START Data in this exercise
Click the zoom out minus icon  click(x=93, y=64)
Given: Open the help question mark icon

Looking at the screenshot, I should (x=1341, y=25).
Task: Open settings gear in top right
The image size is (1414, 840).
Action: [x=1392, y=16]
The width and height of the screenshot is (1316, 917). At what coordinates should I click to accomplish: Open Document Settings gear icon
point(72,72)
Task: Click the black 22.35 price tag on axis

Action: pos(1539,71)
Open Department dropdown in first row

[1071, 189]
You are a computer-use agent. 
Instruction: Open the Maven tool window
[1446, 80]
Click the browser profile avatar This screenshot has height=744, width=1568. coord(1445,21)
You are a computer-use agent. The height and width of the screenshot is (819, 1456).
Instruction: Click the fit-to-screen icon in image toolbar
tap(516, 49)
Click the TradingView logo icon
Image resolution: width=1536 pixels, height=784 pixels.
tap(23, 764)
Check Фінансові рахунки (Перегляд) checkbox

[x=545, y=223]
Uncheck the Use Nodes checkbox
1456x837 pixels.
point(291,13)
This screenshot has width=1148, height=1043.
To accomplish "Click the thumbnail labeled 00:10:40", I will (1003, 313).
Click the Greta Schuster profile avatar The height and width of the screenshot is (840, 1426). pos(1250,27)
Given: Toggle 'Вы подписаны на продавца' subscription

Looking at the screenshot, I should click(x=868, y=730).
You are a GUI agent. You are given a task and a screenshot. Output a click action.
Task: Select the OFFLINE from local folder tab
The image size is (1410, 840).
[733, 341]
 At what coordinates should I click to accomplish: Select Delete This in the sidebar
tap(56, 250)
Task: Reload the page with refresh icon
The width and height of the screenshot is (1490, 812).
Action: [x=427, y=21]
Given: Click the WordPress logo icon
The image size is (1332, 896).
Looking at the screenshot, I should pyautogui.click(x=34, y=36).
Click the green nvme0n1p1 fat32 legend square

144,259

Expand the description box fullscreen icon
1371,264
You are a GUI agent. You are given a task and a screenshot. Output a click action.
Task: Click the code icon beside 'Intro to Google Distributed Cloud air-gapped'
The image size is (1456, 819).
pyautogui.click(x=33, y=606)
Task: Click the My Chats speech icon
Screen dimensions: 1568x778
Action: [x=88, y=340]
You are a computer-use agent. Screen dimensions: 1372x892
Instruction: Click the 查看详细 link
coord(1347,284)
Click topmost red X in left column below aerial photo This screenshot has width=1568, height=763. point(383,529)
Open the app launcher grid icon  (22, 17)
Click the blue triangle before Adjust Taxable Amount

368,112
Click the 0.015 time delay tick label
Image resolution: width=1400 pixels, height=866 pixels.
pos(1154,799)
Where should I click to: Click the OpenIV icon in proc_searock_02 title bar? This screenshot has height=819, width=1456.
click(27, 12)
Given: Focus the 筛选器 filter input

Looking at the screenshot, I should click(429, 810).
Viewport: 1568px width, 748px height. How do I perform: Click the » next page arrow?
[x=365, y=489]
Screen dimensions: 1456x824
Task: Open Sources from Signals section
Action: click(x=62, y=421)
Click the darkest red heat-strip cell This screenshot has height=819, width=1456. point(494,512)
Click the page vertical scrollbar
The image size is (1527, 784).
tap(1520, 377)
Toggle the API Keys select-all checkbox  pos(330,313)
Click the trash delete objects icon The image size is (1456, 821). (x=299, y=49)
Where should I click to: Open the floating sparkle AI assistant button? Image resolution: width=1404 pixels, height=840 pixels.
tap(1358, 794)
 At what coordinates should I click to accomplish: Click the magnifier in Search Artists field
END Data in this exercise
## The task
Repeat the whole listing, keeping every word exactly as it is.

## Reply to the exercise
Click the zoom out minus icon  click(x=93, y=64)
Given: Open the help question mark icon

Looking at the screenshot, I should (x=1341, y=25).
Task: Open settings gear in top right
The image size is (1414, 840).
Action: [x=1392, y=16]
The width and height of the screenshot is (1316, 917). At what coordinates should I click to accomplish: Open Document Settings gear icon
point(72,72)
Task: Click the black 22.35 price tag on axis

Action: pos(1539,71)
Open Department dropdown in first row

[1071, 189]
You are a computer-use agent. 
Instruction: Open the Maven tool window
[1446, 80]
Click the browser profile avatar This screenshot has height=744, width=1568. coord(1445,21)
You are a computer-use agent. The height and width of the screenshot is (819, 1456).
Instruction: Click the fit-to-screen icon in image toolbar
tap(516, 49)
Click the TradingView logo icon
Image resolution: width=1536 pixels, height=784 pixels.
tap(23, 764)
Check Фінансові рахунки (Перегляд) checkbox

[x=545, y=223]
Uncheck the Use Nodes checkbox
1456x837 pixels.
point(291,13)
This screenshot has width=1148, height=1043.
To accomplish "Click the thumbnail labeled 00:10:40", I will (1003, 313).
Click the Greta Schuster profile avatar The height and width of the screenshot is (840, 1426). pos(1250,27)
Given: Toggle 'Вы подписаны на продавца' subscription

Looking at the screenshot, I should click(x=868, y=730).
You are a GUI agent. You are given a task and a screenshot. Output a click action.
Task: Select the OFFLINE from local folder tab
The image size is (1410, 840).
[733, 341]
 At what coordinates should I click to accomplish: Select Delete This in the sidebar
tap(56, 250)
Task: Reload the page with refresh icon
The width and height of the screenshot is (1490, 812).
Action: [x=427, y=21]
Given: Click the WordPress logo icon
The image size is (1332, 896).
Looking at the screenshot, I should pyautogui.click(x=34, y=36).
Click the green nvme0n1p1 fat32 legend square

144,259

Expand the description box fullscreen icon
1371,264
You are a GUI agent. You are given a task and a screenshot. Output a click action.
Task: Click the code icon beside 'Intro to Google Distributed Cloud air-gapped'
The image size is (1456, 819).
pyautogui.click(x=33, y=606)
Task: Click the My Chats speech icon
Screen dimensions: 1568x778
Action: [x=88, y=340]
You are a computer-use agent. Screen dimensions: 1372x892
Instruction: Click the 查看详细 link
coord(1347,284)
Click topmost red X in left column below aerial photo This screenshot has width=1568, height=763. point(383,529)
Open the app launcher grid icon  (22, 17)
Click the blue triangle before Adjust Taxable Amount

368,112
Click the 0.015 time delay tick label
Image resolution: width=1400 pixels, height=866 pixels.
pos(1154,799)
Where should I click to: Click the OpenIV icon in proc_searock_02 title bar? This screenshot has height=819, width=1456.
click(27, 12)
Given: Focus the 筛选器 filter input

Looking at the screenshot, I should click(429, 810).
Viewport: 1568px width, 748px height. How do I perform: Click the » next page arrow?
[x=365, y=489]
Screen dimensions: 1456x824
Task: Open Sources from Signals section
Action: click(x=62, y=421)
Click the darkest red heat-strip cell This screenshot has height=819, width=1456. point(494,512)
Click the page vertical scrollbar
The image size is (1527, 784).
tap(1520, 377)
Toggle the API Keys select-all checkbox  pos(330,313)
Click the trash delete objects icon The image size is (1456, 821). (x=299, y=49)
Where should I click to: Open the floating sparkle AI assistant button? Image resolution: width=1404 pixels, height=840 pixels.
tap(1358, 794)
 At what coordinates should I click to accomplish: Click the magnifier in Search Artists field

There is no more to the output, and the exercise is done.